Murahari Advanced Spine Center

Revision Spine Surgery

Revision Spine Surgery

Revision spine surgery is surgery performed in certain patients to correct the problems of earlier spine surgery. Revision spine surgery is indicated in patients with chronic pain, even after surgery. Typically, by 3 months after a surgery has been completed, any lingering pain is gone. When a patient is still reporting chronic pain after this time, revision spine surgery may be considered. The goal of the second surgery is the same as the goal of the first procedure: to reduce or eliminate pain and allow the patient to resume work and other normal activities.

Besides chronic pain, revision spine surgery may be necessary to repair a surgery that was performed incorrectly or at an incorrect site or to correct postsurgical complications.

Other factors indicated for revision spine surgery include:

  • Scar tissue formation around the incision
  • Unsuccessful surgery
  • Surgery at the wrong site
  • Surgery for non-eligible candidates
  • Improper diagnosis
  • Post-surgical complications

Failed back syndrome, or failed back surgery, is a condition used to describe persistent back pain following back surgeries.

The goal of revision spine surgery is to reduce pain and resume normal activities.

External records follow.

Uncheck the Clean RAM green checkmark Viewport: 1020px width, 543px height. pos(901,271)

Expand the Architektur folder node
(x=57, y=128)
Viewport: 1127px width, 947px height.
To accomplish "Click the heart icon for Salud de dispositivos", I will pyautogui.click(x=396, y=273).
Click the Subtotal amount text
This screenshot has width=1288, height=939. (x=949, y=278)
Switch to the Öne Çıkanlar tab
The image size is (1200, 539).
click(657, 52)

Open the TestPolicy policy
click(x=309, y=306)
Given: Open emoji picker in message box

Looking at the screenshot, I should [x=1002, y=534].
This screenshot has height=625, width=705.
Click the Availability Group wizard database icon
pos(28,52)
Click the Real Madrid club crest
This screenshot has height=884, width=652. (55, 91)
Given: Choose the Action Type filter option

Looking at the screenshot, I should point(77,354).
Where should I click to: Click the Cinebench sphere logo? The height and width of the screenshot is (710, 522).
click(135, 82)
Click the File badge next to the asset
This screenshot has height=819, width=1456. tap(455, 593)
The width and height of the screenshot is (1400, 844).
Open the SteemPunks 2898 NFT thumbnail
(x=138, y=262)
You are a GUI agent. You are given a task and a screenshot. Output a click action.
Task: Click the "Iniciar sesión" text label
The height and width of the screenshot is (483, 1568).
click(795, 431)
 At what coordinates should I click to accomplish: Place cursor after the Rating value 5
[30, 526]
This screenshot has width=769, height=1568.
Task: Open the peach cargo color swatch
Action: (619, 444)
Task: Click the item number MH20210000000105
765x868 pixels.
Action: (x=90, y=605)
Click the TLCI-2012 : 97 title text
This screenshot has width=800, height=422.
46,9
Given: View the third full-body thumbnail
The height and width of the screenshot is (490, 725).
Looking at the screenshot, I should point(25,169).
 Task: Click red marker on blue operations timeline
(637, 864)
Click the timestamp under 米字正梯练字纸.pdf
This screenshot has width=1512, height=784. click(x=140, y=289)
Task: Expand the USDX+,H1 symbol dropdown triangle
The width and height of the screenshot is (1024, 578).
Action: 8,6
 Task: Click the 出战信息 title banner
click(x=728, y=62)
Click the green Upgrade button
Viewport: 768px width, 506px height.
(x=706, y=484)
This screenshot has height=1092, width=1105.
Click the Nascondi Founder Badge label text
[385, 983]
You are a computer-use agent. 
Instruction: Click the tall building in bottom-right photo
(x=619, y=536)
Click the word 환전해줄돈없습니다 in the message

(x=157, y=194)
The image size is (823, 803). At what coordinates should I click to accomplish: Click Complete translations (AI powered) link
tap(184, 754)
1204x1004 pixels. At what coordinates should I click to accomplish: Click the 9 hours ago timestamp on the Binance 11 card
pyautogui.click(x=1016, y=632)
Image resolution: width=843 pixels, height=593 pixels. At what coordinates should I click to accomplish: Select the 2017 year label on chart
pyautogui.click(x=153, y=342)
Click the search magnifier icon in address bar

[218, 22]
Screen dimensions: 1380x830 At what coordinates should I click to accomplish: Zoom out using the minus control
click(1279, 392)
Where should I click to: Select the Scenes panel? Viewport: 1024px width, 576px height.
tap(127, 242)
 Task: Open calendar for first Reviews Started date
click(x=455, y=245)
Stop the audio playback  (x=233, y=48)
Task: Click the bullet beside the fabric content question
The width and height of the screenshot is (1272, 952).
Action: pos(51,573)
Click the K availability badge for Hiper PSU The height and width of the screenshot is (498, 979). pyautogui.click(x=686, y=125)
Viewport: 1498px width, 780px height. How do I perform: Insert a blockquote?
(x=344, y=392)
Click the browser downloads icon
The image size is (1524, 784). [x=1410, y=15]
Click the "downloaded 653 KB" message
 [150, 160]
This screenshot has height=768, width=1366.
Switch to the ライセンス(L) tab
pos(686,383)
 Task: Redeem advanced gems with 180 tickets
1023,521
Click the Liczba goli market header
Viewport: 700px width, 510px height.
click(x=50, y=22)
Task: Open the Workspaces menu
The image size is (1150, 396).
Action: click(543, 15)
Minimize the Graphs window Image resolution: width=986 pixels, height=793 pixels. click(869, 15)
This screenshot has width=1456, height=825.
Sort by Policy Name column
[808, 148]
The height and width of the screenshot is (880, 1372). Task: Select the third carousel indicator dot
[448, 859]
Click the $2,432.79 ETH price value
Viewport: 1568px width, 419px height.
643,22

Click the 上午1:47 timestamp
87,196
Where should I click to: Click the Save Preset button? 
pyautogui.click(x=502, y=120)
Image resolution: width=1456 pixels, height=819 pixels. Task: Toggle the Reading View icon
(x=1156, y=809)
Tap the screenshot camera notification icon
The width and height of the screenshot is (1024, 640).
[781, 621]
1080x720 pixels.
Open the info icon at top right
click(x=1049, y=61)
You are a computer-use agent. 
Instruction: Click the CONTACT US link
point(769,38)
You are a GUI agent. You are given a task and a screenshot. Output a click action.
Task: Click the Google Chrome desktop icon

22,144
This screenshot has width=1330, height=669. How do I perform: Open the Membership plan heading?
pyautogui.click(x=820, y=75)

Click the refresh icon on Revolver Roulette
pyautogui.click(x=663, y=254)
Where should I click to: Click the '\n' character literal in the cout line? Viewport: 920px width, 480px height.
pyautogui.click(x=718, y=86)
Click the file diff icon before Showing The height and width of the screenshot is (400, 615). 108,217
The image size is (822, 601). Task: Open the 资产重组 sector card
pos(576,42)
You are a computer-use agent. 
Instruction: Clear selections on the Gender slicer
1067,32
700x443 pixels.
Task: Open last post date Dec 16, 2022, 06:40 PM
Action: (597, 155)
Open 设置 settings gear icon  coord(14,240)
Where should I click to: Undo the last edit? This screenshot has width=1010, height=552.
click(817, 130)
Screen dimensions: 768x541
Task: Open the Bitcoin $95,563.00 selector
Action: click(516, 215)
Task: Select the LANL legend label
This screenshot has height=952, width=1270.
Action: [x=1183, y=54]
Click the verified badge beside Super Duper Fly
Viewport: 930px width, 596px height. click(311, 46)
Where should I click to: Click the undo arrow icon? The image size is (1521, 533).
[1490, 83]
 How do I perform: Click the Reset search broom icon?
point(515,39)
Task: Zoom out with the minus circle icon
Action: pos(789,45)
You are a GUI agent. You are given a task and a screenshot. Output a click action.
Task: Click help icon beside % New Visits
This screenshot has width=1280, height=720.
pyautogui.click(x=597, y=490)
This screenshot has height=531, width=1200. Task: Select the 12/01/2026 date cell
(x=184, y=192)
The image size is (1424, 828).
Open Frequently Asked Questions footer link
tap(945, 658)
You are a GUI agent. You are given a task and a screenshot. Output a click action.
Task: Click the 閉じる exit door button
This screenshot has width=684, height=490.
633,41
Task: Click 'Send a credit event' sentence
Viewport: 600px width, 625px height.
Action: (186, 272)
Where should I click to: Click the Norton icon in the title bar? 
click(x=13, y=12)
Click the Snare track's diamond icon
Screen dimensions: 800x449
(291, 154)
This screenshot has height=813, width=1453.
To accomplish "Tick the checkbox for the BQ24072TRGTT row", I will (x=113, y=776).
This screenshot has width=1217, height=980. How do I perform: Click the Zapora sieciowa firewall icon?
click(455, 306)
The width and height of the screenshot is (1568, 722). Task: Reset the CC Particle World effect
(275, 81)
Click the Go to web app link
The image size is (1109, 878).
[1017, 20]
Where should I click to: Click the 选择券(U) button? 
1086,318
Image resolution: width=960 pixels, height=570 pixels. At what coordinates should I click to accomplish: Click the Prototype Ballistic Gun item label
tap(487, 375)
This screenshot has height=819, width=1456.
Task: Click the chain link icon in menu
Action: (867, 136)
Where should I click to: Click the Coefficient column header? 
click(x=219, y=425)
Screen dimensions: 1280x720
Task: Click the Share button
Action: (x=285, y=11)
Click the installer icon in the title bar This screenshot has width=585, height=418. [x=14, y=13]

Revision spine surgery is performed in certain conditions, such as re-herniation of a disc, infection, pseudoarthrosis, hardware failure, non-surgery-related spine degeneration, flat back syndrome, instability, or adjacent segment degeneration.

Revision spine surgery can be performed using a minimally invasive technique where surgery is done by making small incisions. This method causes less damage to the muscles and conjunctive tissue surrounding the spine.

Procedures intended to repair previous interventions include laminotomy, foraminotomy, facet thermal ablation, spinal fusion, and microdisectomy. Rehabilitation after revision surgery includes exercises to harden the weakened muscles in the affected areas.